● Page excerpt:

Single by Andrea Bocelli, David Guetta, Ejae and Megan Thee Stallion

from the album Official FIFA World Cup 2026 Album (Opening Ceremony Edition)
- Language: English; Italian; Korean;
- Released: 10 June 2026
- Genre: EDM; pop rap; hip-house;
- Length: 2:56
- Label: Universal; What a DJ; FIFA Sound;
- Songwriters: Andrea Bocelli; David Guetta; Kim Eun-jae; Megan Thee Stallion; Giovanni Damiani; Giorgio Tuinfort; Felix Hain; Lucas Hain; Bobby Session Jr.; Ashley Milton; Daniel Goudie; Francesco Pasquero; Norma Jean Martine;
- Producers: Guetta; Timofey Reznikov; Damiani; Conor Ross; Fast Boy; Tuinfort;

David Guetta singles chronology
| "Run Run River (Angels Above Me)" (2026) | "DNA (More Than a Game)" (2026) | "Human" (2026) |

Andrea Bocelli singles chronology
| "Rimani Qui" (2024) | "DNA (More Than a Game)" (2026) |  |

Ejae singles chronology
| "Time After Time" (2026) | "DNA (More Than a Game)" (2026) | "Made My Night" (2026) |

Megan Thee Stallion singles chronology
| "Motion Party" (Remix) (2026) | "DNA (More Than a Game)" (2026) | "Pink Blush" (Remix) (2026) |

2026 FIFA World Cup singles chronology
| "Siir Siir" (2026) | "DNA (More Than a Game)" (2026) |  |

Music video
- "DNA (More Than a Game)" on YouTube

= DNA (More Than a Game) =

"DNA (More Than a Game)" is a song by Italian tenor Andrea Bocelli, French DJ and record producer David Guetta, South Korean and American singer-songwriter Ejae and American rapper Megan Thee Stallion. An EDM, power pop and hip hop song with arena rock elements, it was released on 10 June 2026 as the official anthem of the 2026 FIFA World Cup, and is included in the Official FIFA World Cup 2026 Album (Opening Ceremony Edition).

== Background and release ==
The song was released on 10 June 2026 as the anthem for the 2026 FIFA World Cup, the day prior to the start of the tournament, which took place from 11 June to 19 July 2026. The song featured French DJ and record producer David Guetta, Italian tenor Andrea Bocelli, South Korean-American singer Ejae and American rapper Megan Thee Stallion. The song featured English, Korean and Italian languages.

In a press statement, Bocelli explained the decision to participate in the song and the contributions of the various artists to the collaboration:Football has been in my life for as long as I can remember, and will always hold a very special place in my heart. To be invited to sing the anthem of the FIFA World Cup and to participate in the opening ceremony is an honor that moves me deeply. It also fills me with immense joy and gratitude, to return to Mexico City, a city that has received me with such extraordinary warmth. And to sing on the Official Anthem alongside EJAE and David Guetta is a collaboration I will truly treasure. To FIFA, to the organisers, and to every fan who will gather in stadiums, living rooms and village squares across the globe, it is for you that we sing.

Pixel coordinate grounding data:

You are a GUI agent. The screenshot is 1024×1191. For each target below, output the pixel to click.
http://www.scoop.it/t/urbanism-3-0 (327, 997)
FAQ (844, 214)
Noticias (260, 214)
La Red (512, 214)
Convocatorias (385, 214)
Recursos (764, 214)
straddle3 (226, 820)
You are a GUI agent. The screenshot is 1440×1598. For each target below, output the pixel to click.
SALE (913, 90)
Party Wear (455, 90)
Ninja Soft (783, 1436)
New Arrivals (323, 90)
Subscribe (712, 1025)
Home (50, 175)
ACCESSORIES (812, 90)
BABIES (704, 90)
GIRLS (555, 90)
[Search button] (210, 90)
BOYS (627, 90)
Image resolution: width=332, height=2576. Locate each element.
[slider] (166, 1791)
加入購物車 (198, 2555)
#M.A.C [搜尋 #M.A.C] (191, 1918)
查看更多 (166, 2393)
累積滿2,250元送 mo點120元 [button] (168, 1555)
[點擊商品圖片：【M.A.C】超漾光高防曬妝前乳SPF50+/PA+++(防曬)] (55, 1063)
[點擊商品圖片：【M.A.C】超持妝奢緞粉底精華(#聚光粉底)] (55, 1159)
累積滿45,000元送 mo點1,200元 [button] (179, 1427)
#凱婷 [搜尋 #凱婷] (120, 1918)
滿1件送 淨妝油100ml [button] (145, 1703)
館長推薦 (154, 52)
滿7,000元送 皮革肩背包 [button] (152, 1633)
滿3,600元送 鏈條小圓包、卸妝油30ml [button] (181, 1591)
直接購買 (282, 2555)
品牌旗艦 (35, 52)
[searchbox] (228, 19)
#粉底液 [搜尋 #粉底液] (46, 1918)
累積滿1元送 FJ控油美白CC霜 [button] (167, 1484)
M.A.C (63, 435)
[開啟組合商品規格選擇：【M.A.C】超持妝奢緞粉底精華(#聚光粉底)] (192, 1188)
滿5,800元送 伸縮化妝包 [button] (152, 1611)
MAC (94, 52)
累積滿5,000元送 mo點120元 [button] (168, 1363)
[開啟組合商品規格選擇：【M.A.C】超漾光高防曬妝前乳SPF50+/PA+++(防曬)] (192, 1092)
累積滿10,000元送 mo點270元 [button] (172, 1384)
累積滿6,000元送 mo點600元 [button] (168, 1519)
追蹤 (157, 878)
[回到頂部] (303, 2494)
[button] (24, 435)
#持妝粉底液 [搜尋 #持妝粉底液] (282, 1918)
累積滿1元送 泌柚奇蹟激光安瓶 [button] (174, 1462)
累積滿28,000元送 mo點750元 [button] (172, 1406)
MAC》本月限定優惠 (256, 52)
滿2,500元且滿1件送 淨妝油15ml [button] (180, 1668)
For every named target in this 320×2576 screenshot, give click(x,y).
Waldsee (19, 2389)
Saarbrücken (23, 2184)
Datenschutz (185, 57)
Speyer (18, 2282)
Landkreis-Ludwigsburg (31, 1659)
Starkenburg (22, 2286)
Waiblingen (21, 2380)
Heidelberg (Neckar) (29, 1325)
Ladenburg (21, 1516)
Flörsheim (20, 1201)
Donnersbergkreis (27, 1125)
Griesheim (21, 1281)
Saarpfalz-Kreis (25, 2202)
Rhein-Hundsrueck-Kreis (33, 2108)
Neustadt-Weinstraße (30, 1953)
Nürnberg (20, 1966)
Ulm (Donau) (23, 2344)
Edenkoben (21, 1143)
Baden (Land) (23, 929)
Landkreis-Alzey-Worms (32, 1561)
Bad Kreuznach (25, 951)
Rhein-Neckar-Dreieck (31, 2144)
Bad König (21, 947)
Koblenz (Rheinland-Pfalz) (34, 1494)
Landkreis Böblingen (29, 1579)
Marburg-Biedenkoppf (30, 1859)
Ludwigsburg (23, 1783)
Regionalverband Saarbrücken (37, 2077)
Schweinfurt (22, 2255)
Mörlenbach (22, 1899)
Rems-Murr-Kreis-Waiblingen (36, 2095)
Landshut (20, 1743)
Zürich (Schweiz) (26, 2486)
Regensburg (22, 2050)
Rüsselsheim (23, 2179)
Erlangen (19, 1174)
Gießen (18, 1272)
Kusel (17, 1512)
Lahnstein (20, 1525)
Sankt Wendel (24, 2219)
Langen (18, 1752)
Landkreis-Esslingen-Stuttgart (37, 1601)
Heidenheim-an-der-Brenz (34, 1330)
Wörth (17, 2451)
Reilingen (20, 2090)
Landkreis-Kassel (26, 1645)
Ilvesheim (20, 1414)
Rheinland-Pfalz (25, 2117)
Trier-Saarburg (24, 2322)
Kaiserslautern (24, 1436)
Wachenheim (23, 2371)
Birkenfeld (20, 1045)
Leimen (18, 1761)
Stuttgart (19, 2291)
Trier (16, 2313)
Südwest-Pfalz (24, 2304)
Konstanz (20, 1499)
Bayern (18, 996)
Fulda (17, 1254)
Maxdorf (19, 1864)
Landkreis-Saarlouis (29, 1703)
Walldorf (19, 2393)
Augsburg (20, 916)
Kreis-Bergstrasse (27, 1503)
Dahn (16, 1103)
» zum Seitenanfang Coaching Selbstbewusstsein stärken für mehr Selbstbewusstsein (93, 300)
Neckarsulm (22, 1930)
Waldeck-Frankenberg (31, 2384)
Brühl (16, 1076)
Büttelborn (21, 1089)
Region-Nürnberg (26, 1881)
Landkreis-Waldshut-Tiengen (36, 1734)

● Prompt: Reproduce verbatim the passage of the song article that begins with the words containing "In a press statement, Bocelli" and ends with "that we sing.".

● Your response:
In a press statement, Bocelli explained the decision to participate in the song and the contributions of the various artists to the collaboration:Football has been in my life for as long as I can remember, and will always hold a very special place in my heart. To be invited to sing the anthem of the FIFA World Cup and to participate in the opening ceremony is an honor that moves me deeply. It also fills me with immense joy and gratitude, to return to Mexico City, a city that has received me with such extraordinary warmth. And to sing on the Official Anthem alongside EJAE and David Guetta is a collaboration I will truly treasure. To FIFA, to the organisers, and to every fan who will gather in stadiums, living rooms and village squares across the globe, it is for you that we sing.